This computer simulation shows a 42-foot level for the Red River. Dark blue areas are river flooding. Orange shows the areas protected by levees. Light blue shows sections that would be affected by back up of flood water through the storm sewer system.
Image courtesy RRBDIN.org
The earliest flood record in Fargo-Moorhead lasted for 100 years until a new mark was established in 1997. Then the flood in 2009 set a brand new high water record.
Just four years later, National Weather Service forecasters say that mark could be broken.
The trend in recent history is toward ever larger floods. If that trend continues, at some point there will be a Red River flood that Fargo-Moorhead cannot defend against.
The numbers tell this story best.
In 1989, the Red River reached 35.4 feet. That flood fight demanded a major effort. Homes were flooded, but the communities were mostly spared. A new bar was set: cities needed to protect from flood waters up to 36 feet.
Fast forward to 1997. The Red River crested at 39.7 feet in Fargo-Moorhead. After an intense, at times desperate effort, the communities kept the water at bay, but only by inches. There was significant damage to private and public property.
Also that year, the Red River inundated Grand Forks, East Grand Forks and Breckenridge, causing billions of dollars in damage.

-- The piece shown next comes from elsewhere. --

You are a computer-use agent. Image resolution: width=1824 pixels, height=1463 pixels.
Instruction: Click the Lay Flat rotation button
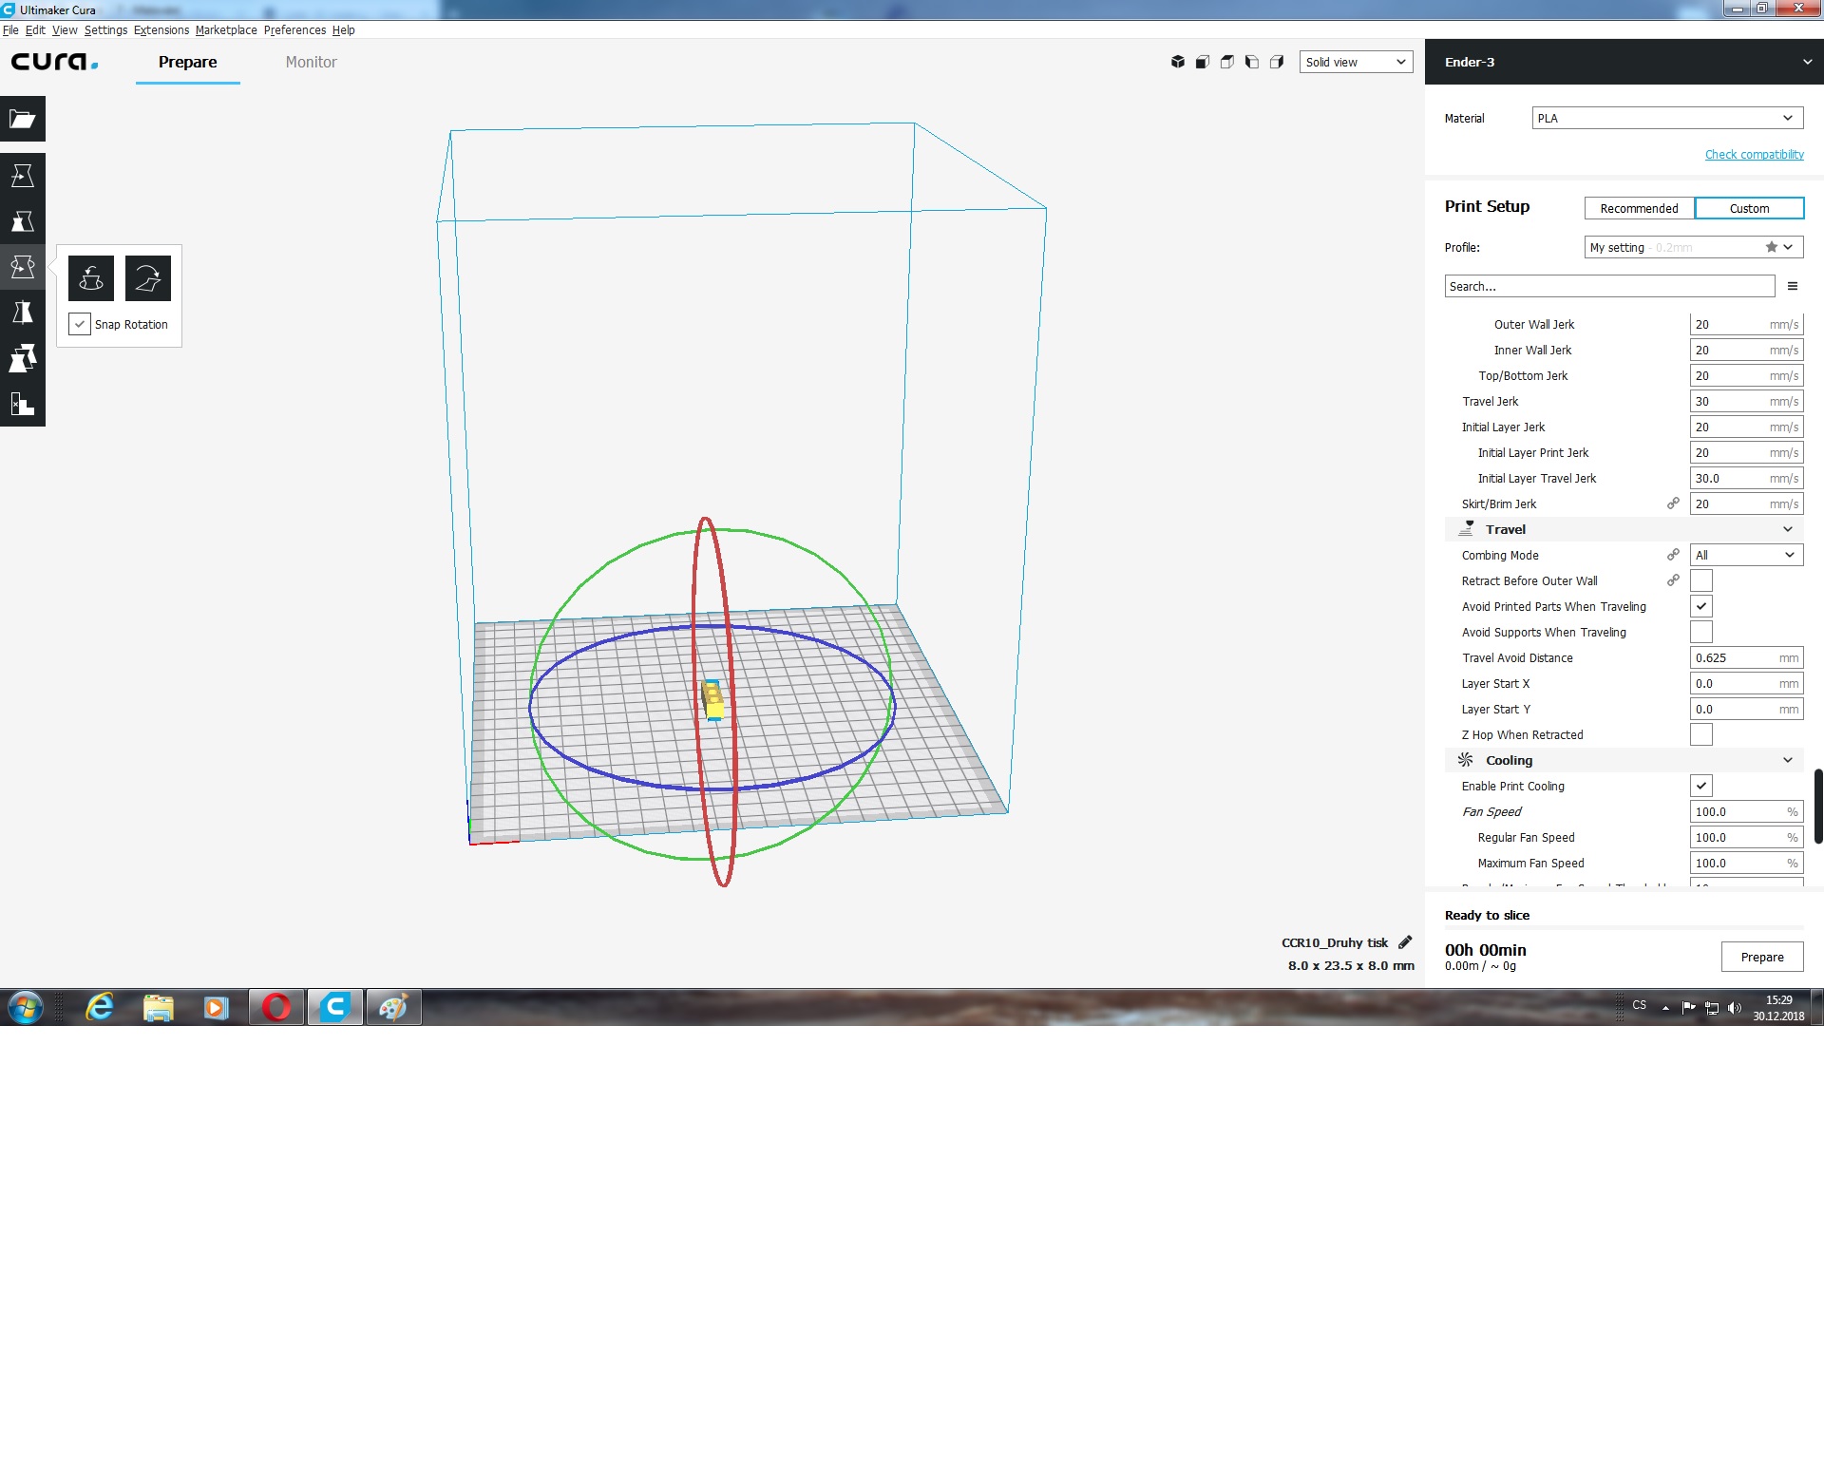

As a result of the catastrophic flooding, Grand Forks and East Grand Forks received federal aid for a massive new levee system and funds were approved for a diversion channel around Breckenridge.
After the 1997 flood, mitigation efforts gained momentum up and down the Red River valley. Fargo and Moorhead bought people's homes and homeowners who stayed near the river began to build permanent levees to replace backyard sandbag dikes. That year set the bar even higher. Protecting Fargo-Moorhead to a 36-foot river level was no longer enough.
In 2009, the record Red River flood level set in 1997 fell as the river reach 40.8 feet. Once again a massive emergency response protected Fargo and Moorhead, but with only inches to spare.
After 2009, flood mitigation efforts kicked into high gear. Since then, Moorhead has purchased more than 200 homes, and Fargo more than 100. New permanent earthen levees were constructed to 44 feet, a significant safety margin over the record flood level of 40.8 feet.
The city of Fargo is demolishing eight flood-prone homes this week in the Oakcreek neighborhood in preparation for what could be a record flood this spring. (MPR Photo/Nathaniel Minor)
This year, the National Weather Service gives the river a 10-percent chance of reaching 42 feet. It's still too early to know how accurate that statistical prediction will be, but the trend does not bode well for Fargo-Moorhead.
Each time flood waters have set a new record, the cities have responded by building levees higher. The problem with that scenario is that the levees can't go any higher.
For a levee to work, it must connect on each end with higher ground. But Fargo and Moorhead are built on what was once the flat bottom of a glacial lake. Beyond a 44-foot elevation, engineers get nervous, there's not much high ground to be found.
Because of that, a U.S. Army Corp of Engineers study found levees inadequate for permanent flood protection. The Corp of Engineers has recommended a $1.8 billion diversion channel. The diversion hasn't been authorized or funded by Congress. IF that happens, construction will take a decade.
If floods continue to trend higher, it's only a matter of time before the Red River throws a punch for which there is no defense.
That's why officials in Fargo and Moorhead are pushing so hard for permanent flood protection, and hoping they get that protection in time.